Although network layers have become deeper, recent research has tended to ignore the features extracted at each layer, which contains important information. The features extracted by shallow-layer networks are closer to the input and contain more information about pixel points, primarily fine-grained information, such as colour, texture, edge, and corner information. A shallow network has a smaller receptive field and a smaller receptive field overlap area, so the network is guaranteed to capture more details. The features extracted by deeper networks are closer to the output. They contain more abstract information (i.e., semantic information), primarily coarse-grained information, because the receptive field increases, the overlapping area between receptive fields increases, the image information is compressed, and information about the totality of the image is obtained. In pansharpening, a shallow network extracts more pixel-level information, containing colour and edge information, and deep networks extract additional semantic information. The flexible use of each level of information helps to preserving spectral and spatial information.
Inspired by the above ideas, we propose a DSFAM that can fully employ the features at each level. As depicted in
Figure 3, DSFAM consists of four continuous residual aggregation blocks (CRABs), and each CRAB contains four MLRBs, forming a double-stack aggregation structure. Finally, a 1 × 1 convolutional layer is used to weight the aggregated features and maintain the dimensionality, similar to the attention mechanism. In DSFAM, the double-stack aggregation structure is designed so that all parts of the deep network can be used effectively, and the final extracted features are very powerful. We believe that the increase in computation and number of parameters by properly adding skip connections would be less than by redesigning a new module, a classic example of which is U-Net [
20]. That is, a high-performance network structure design does not always require additional modules, and fully employing the original structure of the network may be a better approach, which is one of the manifestations of high efficiency.
The CRAB structure is presented in
Figure 4. We borrowed the aggregated design of classical residual blocks from RFANet [
34] and repositioned the skip connections by combining the overall idea of DSFAM. In many networks, residual blocks are stacked together to form the network backbone. However, in multiple consecutive residual blocks, the features extracted from the first residual block must pass through long paths with repeated convolution and addition operations to reach the last residual block. As a result, the residual features at different levels are difficult to apply fully and play a very local role in the learning process of the whole network, which fits in with the idea of the DSFAM design.
Unlike RFANet, instead of aggregating multiple residual blocks within a residual range, we aggregated continuous residual blocks. The RFANet approach is to aggregate residual features within residual features rather than directly aggregate residual features, as displayed in
Figure 5. The advantage of the continuous residual aggregation used in the CRAB is that the residual features at each level can be used more directly, whereas the skip connection at each level makes the gradient update more easily. In addition, the CRAB results from a special optimisation based on DSFAM design ideas.
In the CRAB, to enhance the receptive field of the ordinary residual block and extract features on multiple scales, we designed an MLRB instead of an ordinary convolutional block; the structure of the MLRB is depicted in
Figure 6. We used four parallel branches for feature extraction to separately obtain features on different scales while maintaining computational volume. Inspired by DMDNet [
40] and related studies [
37], we extended the receptive field of small-scale convolutional kernels using dilated convolution to achieve feature extraction at multiple scales with different expansion coefficients.

* Task requirements
**a.** Answer these questions using the passage on the DSFAM pansharpening network:
(i) How many CRABs make up DSFAM, and how many MLRBs does each CRAB hold?
(ii) Which network supplied the aggregated design of classical residual blocks that the CRAB borrows?
(iii) How many parallel branches does the MLRB use for feature extraction?
**b.** Resume the passage on the DSFAM pansharpening network, continuing on from its final sentence.

Items listed in a dataset:
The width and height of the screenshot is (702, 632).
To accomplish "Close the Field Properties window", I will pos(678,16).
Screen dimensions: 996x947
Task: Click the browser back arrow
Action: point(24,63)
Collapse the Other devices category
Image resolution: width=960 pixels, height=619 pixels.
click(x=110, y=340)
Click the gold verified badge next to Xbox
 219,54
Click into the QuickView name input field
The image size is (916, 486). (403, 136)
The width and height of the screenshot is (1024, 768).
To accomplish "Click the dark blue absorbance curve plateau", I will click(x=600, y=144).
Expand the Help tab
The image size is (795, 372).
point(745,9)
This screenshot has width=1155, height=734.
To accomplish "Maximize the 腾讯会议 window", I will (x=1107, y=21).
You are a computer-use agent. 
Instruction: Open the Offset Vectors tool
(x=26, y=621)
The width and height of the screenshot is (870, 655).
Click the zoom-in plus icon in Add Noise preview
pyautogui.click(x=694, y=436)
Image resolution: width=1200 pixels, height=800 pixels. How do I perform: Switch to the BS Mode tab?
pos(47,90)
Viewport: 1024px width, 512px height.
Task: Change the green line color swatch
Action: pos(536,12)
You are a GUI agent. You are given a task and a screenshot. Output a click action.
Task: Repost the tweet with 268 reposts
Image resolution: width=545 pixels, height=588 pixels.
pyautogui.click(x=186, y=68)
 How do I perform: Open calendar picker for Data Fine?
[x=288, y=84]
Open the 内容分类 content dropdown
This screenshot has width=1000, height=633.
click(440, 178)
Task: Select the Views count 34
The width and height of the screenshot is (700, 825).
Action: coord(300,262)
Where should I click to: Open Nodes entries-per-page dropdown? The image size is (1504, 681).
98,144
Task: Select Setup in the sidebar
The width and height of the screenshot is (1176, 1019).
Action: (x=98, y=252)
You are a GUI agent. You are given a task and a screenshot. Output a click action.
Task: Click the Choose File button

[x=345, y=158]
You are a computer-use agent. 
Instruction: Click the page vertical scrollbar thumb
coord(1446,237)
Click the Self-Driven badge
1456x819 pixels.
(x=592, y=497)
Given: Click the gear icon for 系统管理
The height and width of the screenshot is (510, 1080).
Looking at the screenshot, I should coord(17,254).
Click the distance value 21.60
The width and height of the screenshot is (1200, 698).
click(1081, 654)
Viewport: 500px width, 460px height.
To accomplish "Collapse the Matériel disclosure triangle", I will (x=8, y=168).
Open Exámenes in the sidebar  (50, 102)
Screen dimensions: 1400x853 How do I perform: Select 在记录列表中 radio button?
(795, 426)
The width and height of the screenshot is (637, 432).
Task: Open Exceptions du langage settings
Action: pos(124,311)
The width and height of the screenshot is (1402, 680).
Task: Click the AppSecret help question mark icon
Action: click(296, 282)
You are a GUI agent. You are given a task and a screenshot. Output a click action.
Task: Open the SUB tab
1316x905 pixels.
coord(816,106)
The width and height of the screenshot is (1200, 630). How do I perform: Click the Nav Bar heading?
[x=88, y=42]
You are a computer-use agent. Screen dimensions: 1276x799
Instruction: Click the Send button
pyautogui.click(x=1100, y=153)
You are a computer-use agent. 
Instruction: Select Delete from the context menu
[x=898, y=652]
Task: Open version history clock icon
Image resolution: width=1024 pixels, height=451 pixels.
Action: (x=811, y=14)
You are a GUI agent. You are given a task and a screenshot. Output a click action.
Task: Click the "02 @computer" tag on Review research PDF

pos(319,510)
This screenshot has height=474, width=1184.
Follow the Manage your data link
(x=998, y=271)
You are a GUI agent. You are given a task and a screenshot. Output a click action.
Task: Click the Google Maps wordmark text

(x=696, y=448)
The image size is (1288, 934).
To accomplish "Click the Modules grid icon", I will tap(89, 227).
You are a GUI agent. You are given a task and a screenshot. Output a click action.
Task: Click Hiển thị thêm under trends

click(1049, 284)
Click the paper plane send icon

* Responses
**a.**
(i) Four CRABs, each with four MLRBs.
(ii) RFANet.
(iii) Four.

**b.**
However, some studies [
38,
42] have demonstrated that dilation convolution may have grid effects. Although this drawback can be overcome by mixing convolutions with different expansion coefficients, information loss still occurs on edges, and some pixels in the image are not used. Some approaches propose using a compensation mechanism to compensate for the disadvantages of dilated convolution to address this problem. The compensation mechanism generally works by extracting features using a new module, concatenating them with the features extracted by the dilated convolution on the channel, and feeding them to the next part.
However, the problem with this approach is that although the compensation mechanism compensates for drawbacks, this is achieved by increasing the number of parameters and computational effort. The idea of large-kernel networks proposed by RepLKNet [
38] provides new inspiration. RepLKNet reviews the design of large kernels in CNNs. Large-kernel convolutions mostly appeared in early CNNs, such as AlexNet [
43], but in most networks after VGG, the strategy of stacking multiple 3 × 3 convolutional layers was used. Large-kernel convolution is a way to increase the receptive field, which is more sensitive to shape bias compared to multiple small convolutions. Both dilated and large-kernel convolution can increase the receptive field, and whether their combination is superior is the motivation to design the MLRB.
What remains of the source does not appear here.